◆ **Description of the task**
Answer these questions from the meningitis vaccine article below:
1. At what age are kids given meningitis C?
2. What share of meningococcal cases in adolescents aged 15 to 19 is MenB responsible for?
3. Which five main groups of meningococcal bacteria cause virtually all cases around the world?

◆ **Source text**
--- START ---

Dr. Marla Shapiro: Clearing up meningitis vaccine confusion
Published Tuesday, April 1, 2014 8:07AM EDT Last Updated Tuesday, April 1, 2014 8:14AM EDT
Meningitis vaccines- when I bring the topic up in my office, that there is a new vaccine, my patients are confused. And rightly so. While the group of diseases known as meningitis all have the same infection of the layer of the brain called the meninges, there are different bacteria and viruses that can cause this disease. At 12 months we give kids meningitis C and in high school we give them a quadrivalent meningitis vaccine- meaning there are 4 different types of strains that can cause meningits.
So what is this new meningitis vaccine about?
This newer vaccine, newly licensed in Canada is indicated to help protect individuals from two months through 17 years of age against meningococcal B disease, including infants, children one to four years and adolescents who are at the greatest risk of infection.
MenB is the most common type of meningitis in Canada. It is responsible for 80 per cent of meningococcal cases in infants under one year of age, 67 per cent in one to four year olds and 62 per cent of the cases in adolescents aged 15 to 19.
MenB invasive meningococcal infections cause substantial morbidity and mortality and are the leading cause of invasive meningococcal disease in Canada. Although rare, this disease is feared as it affects healthy people rapidly and without warning. Meningococcal disease can cause significant mortality in 24 - 48 hours and early symptoms can often resemble the flu, making this disease initially misdiagnosed in its early stages.
As our local leading experts have pointed out, until now, we have had no vaccine against MenB that could be used routinely to protect infants, children, teens against this devastating disease. Dr. Ron Gold, Senior Medical Advisor of the Meningitis Research Foundation of Canada and retired Chief of Infectious Disease at The Hospital for Sick Children in Toronto points out that the MenB vaccine is designed to reduce the risk of disease in those most at risk and provide parents with peace of mind.
The new MenB vaccine has the potential to fill the last remaining gap in vaccines to prevent all of the major causes of bacterial meningitis outside of the newborn period. About 10 per cent to 14 per cent of people who contract the disease will die despite appropriate treatment. Up to 20 per cent of survivors may suffer from devastating, life-long disabilities such as neurological disabilities, hearing loss or limb loss. Prevention through vaccination is considered the best control strategy against an aggressive disease that leaves little time for intervention.
Meningococcal disease is caused by Neisseria meningitidis . Five main groups of meningococcal bacteria (A, B, C, W and Y) cause virtually all cases around the world. Prior to Bexsero*, vaccines were available to help protect only against A, C, W and Y strains.
The men B vaccine is the first broad coverage meningococcal MenB vaccine to demonstrate an immune response in infants, for use in individuals from two months through 17 years of age, the population at greatest risk for developing this devastating disease. When given with other childhood vaccinations there is little impact on immunogenicity of Bexsero* or the other vaccines.

--- END ---

◆ **Record extracts**
--- START ---

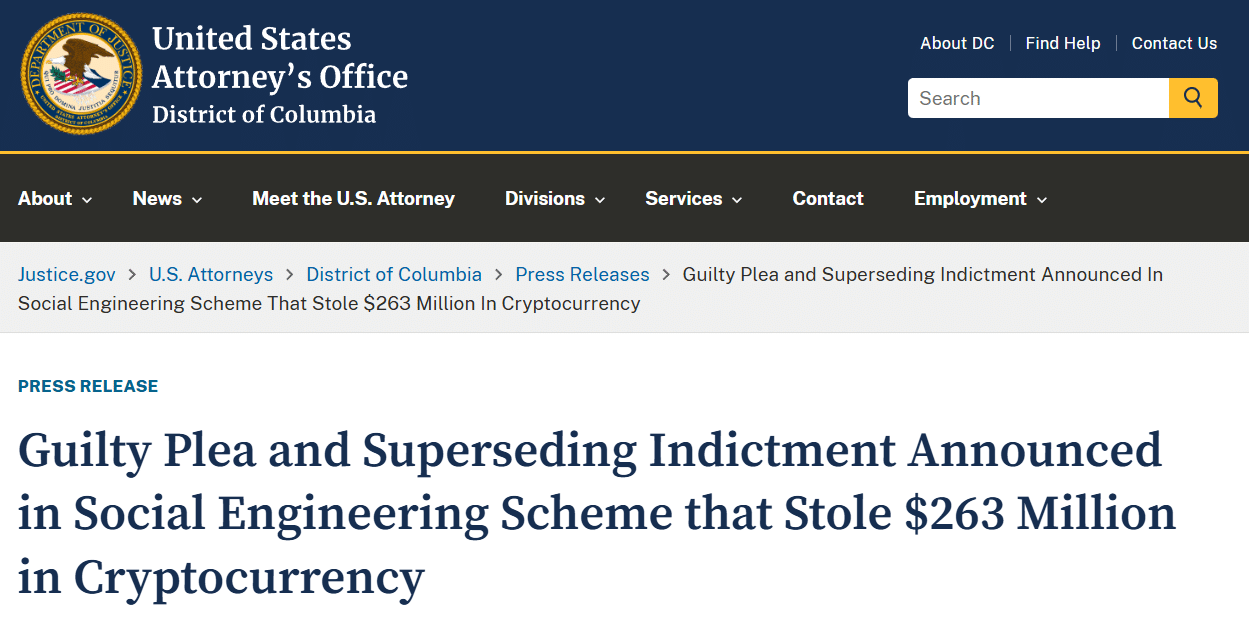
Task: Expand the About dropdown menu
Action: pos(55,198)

--- END ---
--- START ---

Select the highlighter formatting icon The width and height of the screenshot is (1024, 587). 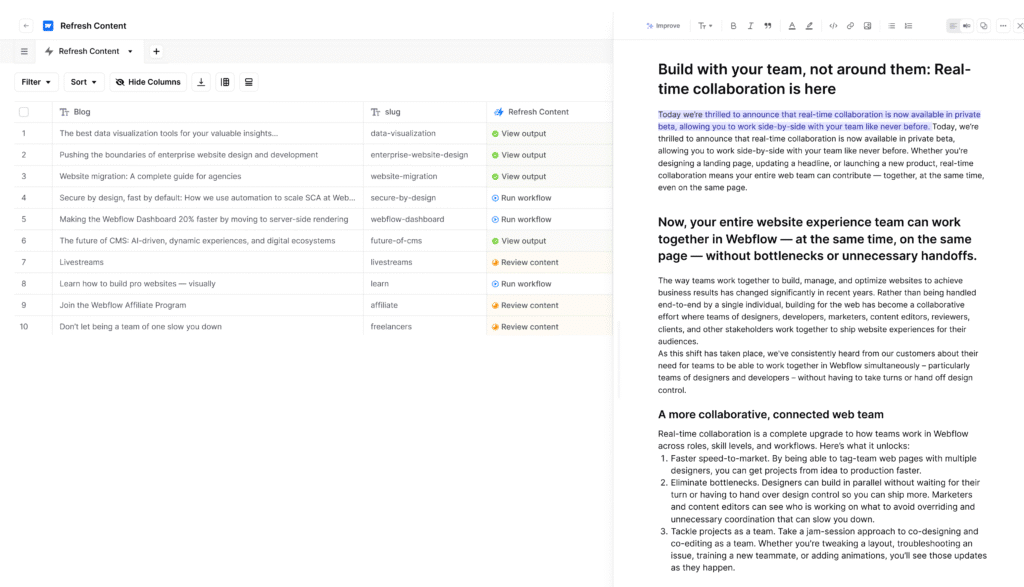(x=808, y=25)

--- END ---

◆ **Response to the exercise**
1. At 12 months.
2. 62 percent.
3. A, B, C, W and Y.